Upgrading ownCloud 6 to 7

In this post, we will cover changing from SQLite3 to MySQL and updating files.

So nothing good comes from surfing the web.  The FSD Web Penguin was made aware of the latest version of ownCloud version 7.  Here is the process that was finally developed to avoid a few pitfalls.  Do this AT YOUR OWN RISK!!!!  Lucked out here and had several servers and started on the test server not caring if it was destroyed.

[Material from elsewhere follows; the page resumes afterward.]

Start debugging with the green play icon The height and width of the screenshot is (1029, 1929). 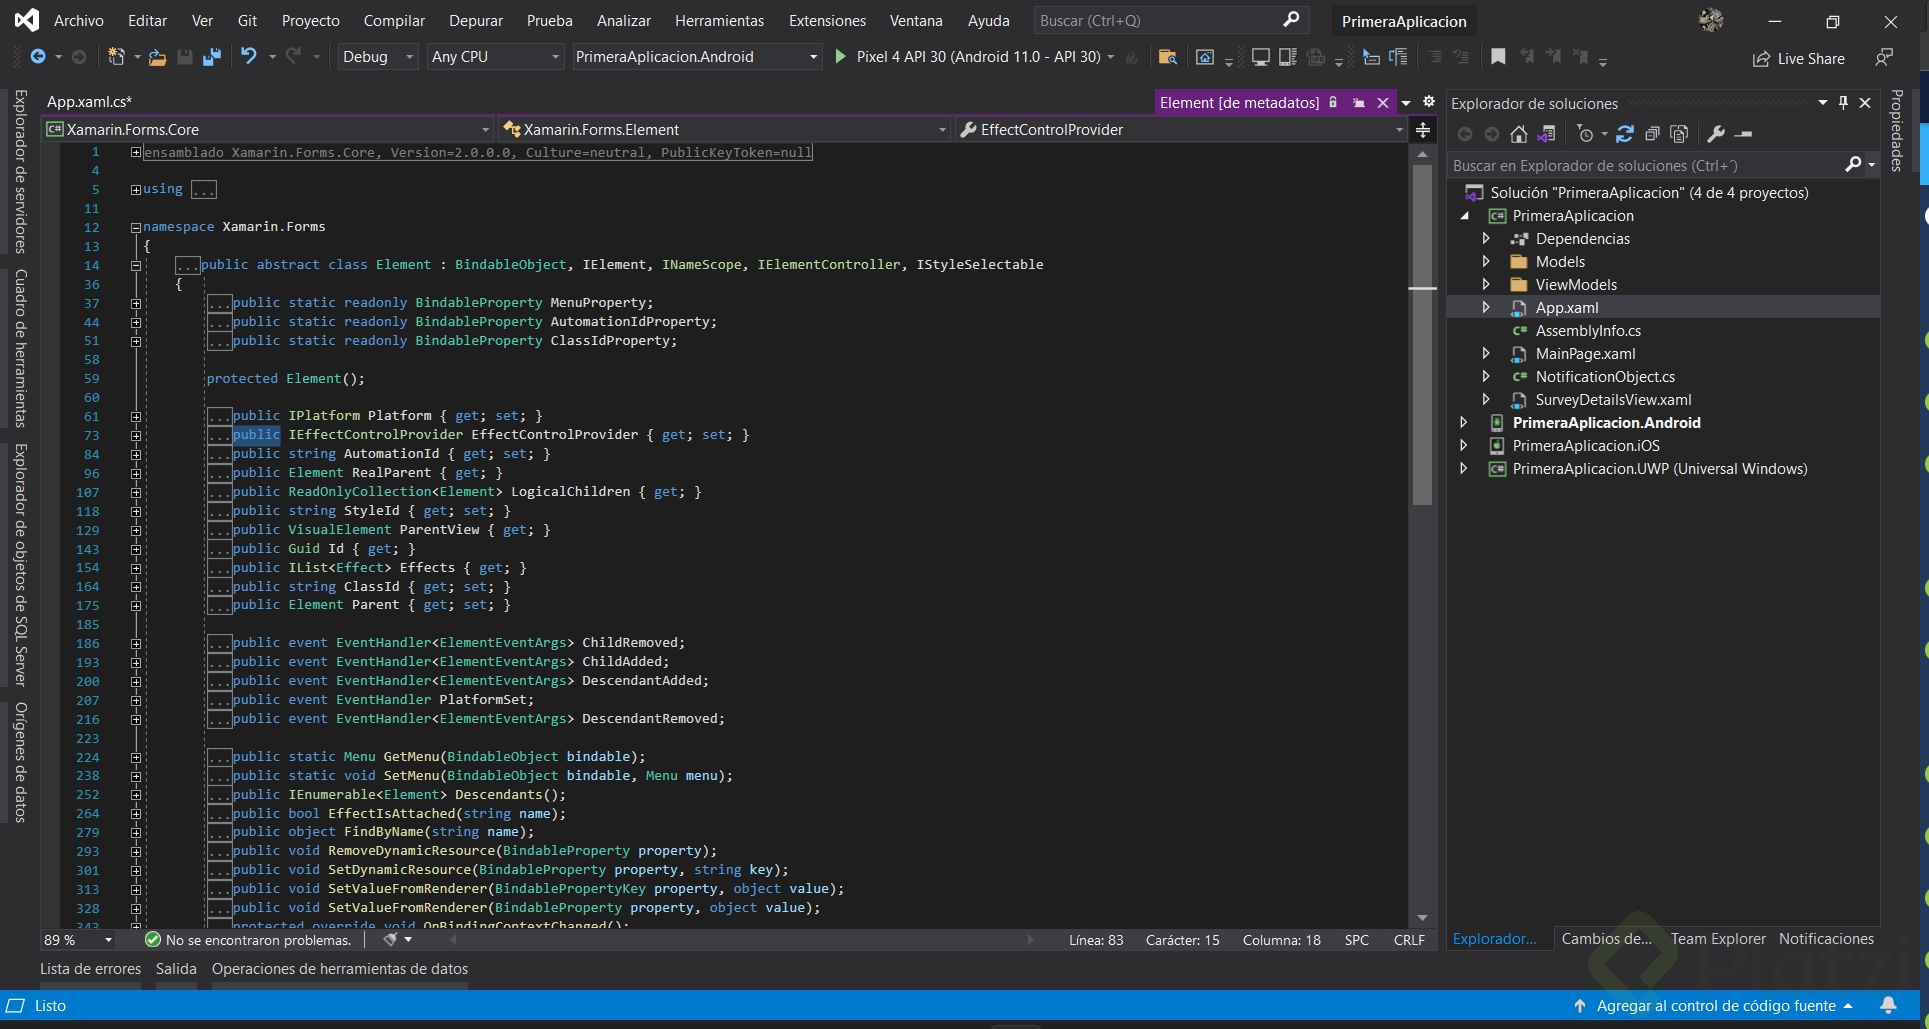point(841,57)
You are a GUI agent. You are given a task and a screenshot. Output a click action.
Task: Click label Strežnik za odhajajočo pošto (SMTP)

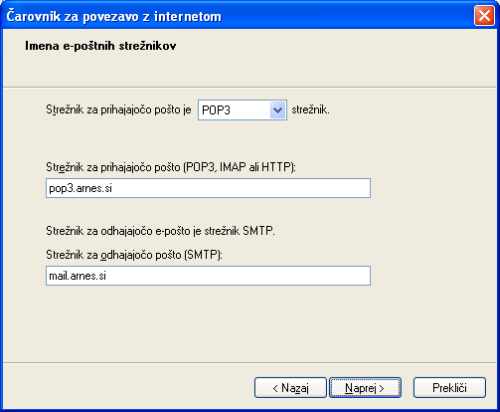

  1. Backup your ownCloud folder
    1. The FSD Web Penguin maintains the data folder separate from the server script files.  So back up both.
  2. Backup your ownCloud folder
      1. The FSD Web Penguin maintains the data folder separate from the server script files.  So back up both.
      2. You catch that I mentioned that two times??
  3. Copy the following files to a local location.
    1. /config/config.php
    2. /data/owncloud.db
  4. Dump the SQLite3 database
    1. sqlite3 owncloud.db .dump > dump.sql
  5. Restructure SQLite3 dump to MySQL two sources got me on the right trail:http://paulasmuth.com/blog/migrate_sqlite_to_mysql/
    http://fabianpeter.de/cloud/owncloud-migrating-from-sqlite-to-mysql/#comment-5964 (Update: Broken as of 20150701)

    1. Open dump.sql into a reliable text editor.
    2. Delete the first two lines down to BEGIN TRANSACTION;
    3. delete the last line COMMIT;
    4. Find (“) and replace (`) that was a double quote and the accent mark you never use to the left of 1 on my Model M keyboard.
    5. Find (autoincrement) and replace with (auto_increment)
    6. find (CLOB) and replace (LONGTEXT)
  6. edit your config.php
    1. change dbtype to mysql from sqlite
    2. add the following
      1. ‘dbname’ => ‘database name here,
      2. ‘dbhost’ => ‘database location’,
      3. ‘dbtableprefix’ => ‘oc_’,
      4. ‘dbuser’ => ‘database username’,
      5. ‘dbpassword’ => ‘database password’,
  7. Overwrite your config file on your server.
  8. Import the edited SQL into MySQL
  9. Erase all other files (not config and data) and extract the latest ownCloud
  10. Go to your ownCloud server and run update

UPDATE:  This seemed to break some of my calendars on CALDAV using Thunderbird and Lightning.  The solution was pretty easy.  Go to the web interface and download the ICS file.  Create a new calendar from the web interface.  From Thunderbird re-import the calendar to the newly created calendar.  14 years of calendar seemed to be intact.